If you’re paycheck isn’t big enough or you have a lot of debt (student loans anyone?) consider finding ways to increase your income. Try to increase your income at your 9-5 by using online salary data to your advantage or improving relevant job-related skills.
Are you maxed out at your job but still want to make more money to save up for a down payment? Consider starting a side hustle to make money outside of your 9-5. Read DC’s book Hustle Away Debt or check out our 50+ ideas of how to make side income from the comfort of your home.
How to Save #2: …Fast and Sharp
On the other hand, you will reach your down payment goal faster if you are sometimes able to save larger amounts of money all at once.
Tax refunds, bonuses, cash birthday gifts, inheritances, and side hustle wages are good candidates for this kind of “fast” savings and can shave years off your time to a 20% down payment.
Where to Save #1: High-Interest Savings Accounts
A great way to keep your down payment savings from getting accidentally spent on other goals is to give them a dedicated savings account of their own. Choosing the best bank for this account may mean finding a new bank (online banks usually have the best interest rates) or just opening a separate account at your current bank.
With interest rates like they are now, you won’t make a lot, but every little bit counts! And more importantly, this is a secure option for your savings. If you are planning on buying a house within the next few years, you probably don’t want to expose your down payment savings to the stock market.
Where to Save #2: Certificates of Deposit
If you plan to buy more than a year from now, you can look at interest rates on Certificates of Deposit or CDs. Most banks offer them; in return for being unable to access your money for a period of time (usually 6 to 18 months) you get a better interest rate.
Right now, in 2016, CD rates are not very good and probably not worth it. But if you’re reading this post in 2018 or 2020, they might return as much as 5% (which is a rate I got on a CD I bought in 2007, before the economic crash.)
Where to Save #3: In a Tax-Advantaged Account
If you’re not sure if you are actually going to buy a home or not, you might want to consider hedging your bets and saving in your retirement accounts (401(k) or IRA). (Obviously this is only an option if your country’s rules allow it.) In both cases, you can withdraw a certain amount without the usual penalty in order to buy a first home. For example, you and your spouse can each take $10,000 out of your IRA.
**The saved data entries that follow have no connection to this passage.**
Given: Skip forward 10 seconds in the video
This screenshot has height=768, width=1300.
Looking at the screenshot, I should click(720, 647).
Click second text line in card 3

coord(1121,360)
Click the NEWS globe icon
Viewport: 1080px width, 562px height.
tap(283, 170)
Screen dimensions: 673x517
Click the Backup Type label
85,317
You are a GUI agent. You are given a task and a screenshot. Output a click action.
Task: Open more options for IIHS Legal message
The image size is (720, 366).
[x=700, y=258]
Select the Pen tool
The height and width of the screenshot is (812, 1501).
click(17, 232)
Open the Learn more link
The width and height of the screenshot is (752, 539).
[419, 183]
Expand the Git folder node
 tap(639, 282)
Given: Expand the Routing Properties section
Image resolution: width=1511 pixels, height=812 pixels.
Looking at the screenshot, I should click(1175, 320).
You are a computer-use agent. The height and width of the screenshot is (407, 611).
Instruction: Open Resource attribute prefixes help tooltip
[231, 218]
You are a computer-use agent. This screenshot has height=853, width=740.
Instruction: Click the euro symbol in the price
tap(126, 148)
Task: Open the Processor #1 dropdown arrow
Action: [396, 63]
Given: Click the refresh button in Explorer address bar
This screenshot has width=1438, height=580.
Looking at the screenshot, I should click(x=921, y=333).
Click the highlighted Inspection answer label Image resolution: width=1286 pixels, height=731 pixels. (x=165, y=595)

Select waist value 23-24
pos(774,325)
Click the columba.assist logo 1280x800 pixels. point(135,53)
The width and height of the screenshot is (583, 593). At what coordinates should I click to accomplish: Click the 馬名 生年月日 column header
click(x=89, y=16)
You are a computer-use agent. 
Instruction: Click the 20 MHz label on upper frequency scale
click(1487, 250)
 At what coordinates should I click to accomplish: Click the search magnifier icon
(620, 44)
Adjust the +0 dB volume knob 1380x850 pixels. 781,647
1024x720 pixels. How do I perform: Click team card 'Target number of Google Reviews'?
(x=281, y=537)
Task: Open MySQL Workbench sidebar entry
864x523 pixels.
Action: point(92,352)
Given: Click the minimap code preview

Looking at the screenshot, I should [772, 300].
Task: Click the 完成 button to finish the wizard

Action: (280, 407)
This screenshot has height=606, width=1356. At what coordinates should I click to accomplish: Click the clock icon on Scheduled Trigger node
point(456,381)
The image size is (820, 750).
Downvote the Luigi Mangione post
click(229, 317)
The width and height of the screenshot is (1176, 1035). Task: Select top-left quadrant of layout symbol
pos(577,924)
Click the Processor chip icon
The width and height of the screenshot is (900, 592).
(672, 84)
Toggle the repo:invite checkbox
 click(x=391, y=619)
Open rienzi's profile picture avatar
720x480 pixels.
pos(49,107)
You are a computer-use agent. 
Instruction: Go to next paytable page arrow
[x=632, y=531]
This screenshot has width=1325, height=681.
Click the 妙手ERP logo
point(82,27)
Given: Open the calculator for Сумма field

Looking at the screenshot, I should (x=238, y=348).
Before you decide to use your retirement funds for a down payment, you should consult a tax attorney and/or financial advisor. This could be a good place to save for a down payment, especially if you’re not sure if you’ll buy a house (if you don’t, the money will still be there for retirement.) But it could also be very risky to withdraw funds that would otherwise grow until retirement. Be careful!
Where to Save #4: In a Taxable Account
The problem with saving for a down payment in a high-interest savings account is that you still don’t beat inflation (at current interest rates.) So some people choose to put at least some of their down payment savings into the stock market. Like with all investments, this can make you look like a genius or like a fool, depending on how much the money has grown or lost by the time you need it.
This could, however, be a very good option if you’re not planning to buy a house for at least five years. Maybe you’re just out of college and don’t plan to buy until your 30s, but do want to save something now — a diverse portfolio in a taxable account could be a great option for you. If you plan to buy in the next two or three years, however, it’s probably too risky.
If you’ve already started planning to buy a home, how are you saving? If you’ve already bought a home successfully, got any advice?